Task prompt: Copy the data exactly as it stands, everything from the line containing "This screenshot has height=692, width=1230." down to the line containing "Looking at the image, I should click on (146, 9).", both lines included.

Data for the task:
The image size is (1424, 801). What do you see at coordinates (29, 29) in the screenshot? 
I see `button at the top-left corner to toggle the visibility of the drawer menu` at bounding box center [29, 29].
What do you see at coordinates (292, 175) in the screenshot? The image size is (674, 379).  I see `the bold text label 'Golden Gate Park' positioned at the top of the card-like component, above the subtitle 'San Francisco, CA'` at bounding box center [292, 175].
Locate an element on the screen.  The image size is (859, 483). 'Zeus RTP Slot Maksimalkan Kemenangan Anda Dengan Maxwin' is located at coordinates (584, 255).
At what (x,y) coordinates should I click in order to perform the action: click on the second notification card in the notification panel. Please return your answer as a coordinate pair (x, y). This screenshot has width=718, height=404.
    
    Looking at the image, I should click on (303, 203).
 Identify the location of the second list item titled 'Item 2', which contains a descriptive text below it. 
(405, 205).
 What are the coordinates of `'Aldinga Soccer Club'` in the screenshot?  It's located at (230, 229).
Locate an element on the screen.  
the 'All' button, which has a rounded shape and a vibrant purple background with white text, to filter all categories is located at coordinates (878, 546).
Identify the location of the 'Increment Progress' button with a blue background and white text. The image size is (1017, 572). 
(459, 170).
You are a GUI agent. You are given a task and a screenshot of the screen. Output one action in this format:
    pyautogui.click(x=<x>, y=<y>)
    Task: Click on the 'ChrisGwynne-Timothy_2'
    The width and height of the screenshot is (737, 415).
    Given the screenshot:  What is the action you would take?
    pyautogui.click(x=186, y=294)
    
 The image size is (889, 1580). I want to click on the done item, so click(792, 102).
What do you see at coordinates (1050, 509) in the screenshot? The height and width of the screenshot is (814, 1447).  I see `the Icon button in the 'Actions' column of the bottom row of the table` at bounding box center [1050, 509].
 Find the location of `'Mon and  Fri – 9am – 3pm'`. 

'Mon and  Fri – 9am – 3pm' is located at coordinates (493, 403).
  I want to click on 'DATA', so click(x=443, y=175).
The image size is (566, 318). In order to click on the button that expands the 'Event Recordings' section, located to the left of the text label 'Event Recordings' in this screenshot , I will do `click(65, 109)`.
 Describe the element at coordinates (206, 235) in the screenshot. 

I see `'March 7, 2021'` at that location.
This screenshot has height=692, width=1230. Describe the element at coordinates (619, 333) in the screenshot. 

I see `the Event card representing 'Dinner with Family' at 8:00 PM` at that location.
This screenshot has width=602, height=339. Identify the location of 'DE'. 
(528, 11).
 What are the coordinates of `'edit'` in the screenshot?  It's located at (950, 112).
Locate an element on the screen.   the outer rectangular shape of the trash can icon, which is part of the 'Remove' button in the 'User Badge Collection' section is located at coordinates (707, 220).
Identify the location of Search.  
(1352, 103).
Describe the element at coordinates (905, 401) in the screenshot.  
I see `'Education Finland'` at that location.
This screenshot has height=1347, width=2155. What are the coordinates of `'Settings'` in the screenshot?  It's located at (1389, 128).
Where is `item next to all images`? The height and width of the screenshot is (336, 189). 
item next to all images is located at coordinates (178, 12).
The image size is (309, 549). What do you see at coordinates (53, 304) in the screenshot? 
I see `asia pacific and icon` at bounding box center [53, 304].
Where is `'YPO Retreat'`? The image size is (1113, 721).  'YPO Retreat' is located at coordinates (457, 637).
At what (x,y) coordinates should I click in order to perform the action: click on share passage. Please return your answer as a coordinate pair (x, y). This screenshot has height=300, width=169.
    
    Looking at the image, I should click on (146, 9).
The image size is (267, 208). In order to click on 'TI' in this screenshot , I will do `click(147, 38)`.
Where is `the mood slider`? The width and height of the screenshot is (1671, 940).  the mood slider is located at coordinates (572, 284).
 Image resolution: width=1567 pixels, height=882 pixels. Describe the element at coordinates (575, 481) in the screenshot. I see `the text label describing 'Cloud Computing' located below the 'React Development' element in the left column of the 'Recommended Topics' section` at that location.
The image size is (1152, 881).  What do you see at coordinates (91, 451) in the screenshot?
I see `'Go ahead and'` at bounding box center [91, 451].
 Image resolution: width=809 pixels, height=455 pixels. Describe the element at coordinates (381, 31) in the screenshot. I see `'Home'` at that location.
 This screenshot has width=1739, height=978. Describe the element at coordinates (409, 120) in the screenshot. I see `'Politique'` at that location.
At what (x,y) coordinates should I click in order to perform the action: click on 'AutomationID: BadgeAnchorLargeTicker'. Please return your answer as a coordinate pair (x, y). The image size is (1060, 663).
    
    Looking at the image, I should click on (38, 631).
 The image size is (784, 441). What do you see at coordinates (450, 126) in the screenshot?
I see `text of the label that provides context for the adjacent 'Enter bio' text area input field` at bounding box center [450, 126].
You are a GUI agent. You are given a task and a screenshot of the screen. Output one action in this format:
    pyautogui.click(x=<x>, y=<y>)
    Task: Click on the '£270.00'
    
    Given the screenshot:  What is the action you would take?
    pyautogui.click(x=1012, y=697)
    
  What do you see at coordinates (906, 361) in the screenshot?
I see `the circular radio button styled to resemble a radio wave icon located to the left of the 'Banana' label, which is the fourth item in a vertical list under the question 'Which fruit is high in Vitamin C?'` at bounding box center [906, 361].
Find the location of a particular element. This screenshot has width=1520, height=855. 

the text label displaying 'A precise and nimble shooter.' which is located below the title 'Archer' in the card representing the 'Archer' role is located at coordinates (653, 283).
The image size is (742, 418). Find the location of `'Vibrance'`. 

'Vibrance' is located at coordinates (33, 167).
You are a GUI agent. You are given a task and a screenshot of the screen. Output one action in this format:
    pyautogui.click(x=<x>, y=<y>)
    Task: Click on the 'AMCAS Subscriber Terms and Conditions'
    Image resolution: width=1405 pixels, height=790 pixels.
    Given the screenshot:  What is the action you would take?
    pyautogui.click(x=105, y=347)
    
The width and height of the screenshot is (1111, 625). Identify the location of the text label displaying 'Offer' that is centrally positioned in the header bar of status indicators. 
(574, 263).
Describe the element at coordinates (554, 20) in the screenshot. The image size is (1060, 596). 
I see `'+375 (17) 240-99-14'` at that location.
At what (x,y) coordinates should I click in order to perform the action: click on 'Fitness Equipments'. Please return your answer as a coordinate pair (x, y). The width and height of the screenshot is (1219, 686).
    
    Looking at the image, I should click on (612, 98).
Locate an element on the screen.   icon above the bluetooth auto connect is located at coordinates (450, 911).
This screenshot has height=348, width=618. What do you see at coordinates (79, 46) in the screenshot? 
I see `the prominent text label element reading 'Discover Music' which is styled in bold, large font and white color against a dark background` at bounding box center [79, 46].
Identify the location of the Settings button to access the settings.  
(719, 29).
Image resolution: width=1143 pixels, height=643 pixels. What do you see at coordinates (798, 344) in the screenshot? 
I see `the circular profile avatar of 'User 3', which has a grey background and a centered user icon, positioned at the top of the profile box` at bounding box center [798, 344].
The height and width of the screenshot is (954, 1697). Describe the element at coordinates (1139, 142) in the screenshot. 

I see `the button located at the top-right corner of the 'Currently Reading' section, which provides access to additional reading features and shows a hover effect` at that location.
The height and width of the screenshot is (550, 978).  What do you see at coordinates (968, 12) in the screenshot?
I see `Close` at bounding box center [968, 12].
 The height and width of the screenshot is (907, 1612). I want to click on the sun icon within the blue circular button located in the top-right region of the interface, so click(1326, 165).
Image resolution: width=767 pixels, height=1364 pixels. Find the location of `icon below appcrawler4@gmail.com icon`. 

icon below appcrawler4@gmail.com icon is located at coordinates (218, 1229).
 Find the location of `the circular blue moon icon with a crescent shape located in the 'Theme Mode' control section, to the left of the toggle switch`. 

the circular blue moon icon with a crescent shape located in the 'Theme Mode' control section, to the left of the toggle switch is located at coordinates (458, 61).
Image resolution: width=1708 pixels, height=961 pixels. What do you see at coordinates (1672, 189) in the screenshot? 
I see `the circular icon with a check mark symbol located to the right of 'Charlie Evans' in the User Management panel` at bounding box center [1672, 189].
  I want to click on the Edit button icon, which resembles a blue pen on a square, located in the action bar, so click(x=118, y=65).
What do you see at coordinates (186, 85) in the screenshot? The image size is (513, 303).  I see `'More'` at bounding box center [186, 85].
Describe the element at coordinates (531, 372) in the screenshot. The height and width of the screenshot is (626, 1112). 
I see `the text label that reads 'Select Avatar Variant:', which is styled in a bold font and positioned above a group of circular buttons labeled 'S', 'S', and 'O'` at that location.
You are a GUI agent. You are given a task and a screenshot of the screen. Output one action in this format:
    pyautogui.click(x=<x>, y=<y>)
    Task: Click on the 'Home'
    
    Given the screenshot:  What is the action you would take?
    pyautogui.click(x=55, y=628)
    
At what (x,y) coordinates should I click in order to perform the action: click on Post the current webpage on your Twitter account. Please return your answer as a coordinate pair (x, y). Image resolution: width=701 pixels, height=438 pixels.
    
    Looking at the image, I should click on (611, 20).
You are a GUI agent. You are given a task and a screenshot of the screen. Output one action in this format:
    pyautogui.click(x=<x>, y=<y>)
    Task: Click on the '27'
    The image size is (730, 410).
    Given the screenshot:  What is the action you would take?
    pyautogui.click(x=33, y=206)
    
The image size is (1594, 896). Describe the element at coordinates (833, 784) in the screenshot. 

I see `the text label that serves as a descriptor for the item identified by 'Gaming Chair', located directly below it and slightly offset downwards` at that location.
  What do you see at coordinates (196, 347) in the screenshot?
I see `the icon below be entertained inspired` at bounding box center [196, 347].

Response for this exercise:
This screenshot has height=692, width=1230. Describe the element at coordinates (619, 333) in the screenshot. 

I see `the Event card representing 'Dinner with Family' at 8:00 PM` at that location.
This screenshot has width=602, height=339. Identify the location of 'DE'. 
(528, 11).
 What are the coordinates of `'edit'` in the screenshot?  It's located at (950, 112).
Locate an element on the screen.   the outer rectangular shape of the trash can icon, which is part of the 'Remove' button in the 'User Badge Collection' section is located at coordinates (707, 220).
Identify the location of Search.  
(1352, 103).
Describe the element at coordinates (905, 401) in the screenshot.  
I see `'Education Finland'` at that location.
This screenshot has height=1347, width=2155. What are the coordinates of `'Settings'` in the screenshot?  It's located at (1389, 128).
Where is `item next to all images`? The height and width of the screenshot is (336, 189). 
item next to all images is located at coordinates (178, 12).
The image size is (309, 549). What do you see at coordinates (53, 304) in the screenshot? 
I see `asia pacific and icon` at bounding box center [53, 304].
Where is `'YPO Retreat'`? The image size is (1113, 721).  'YPO Retreat' is located at coordinates (457, 637).
At what (x,y) coordinates should I click in order to perform the action: click on share passage. Please return your answer as a coordinate pair (x, y). This screenshot has height=300, width=169.
    
    Looking at the image, I should click on (146, 9).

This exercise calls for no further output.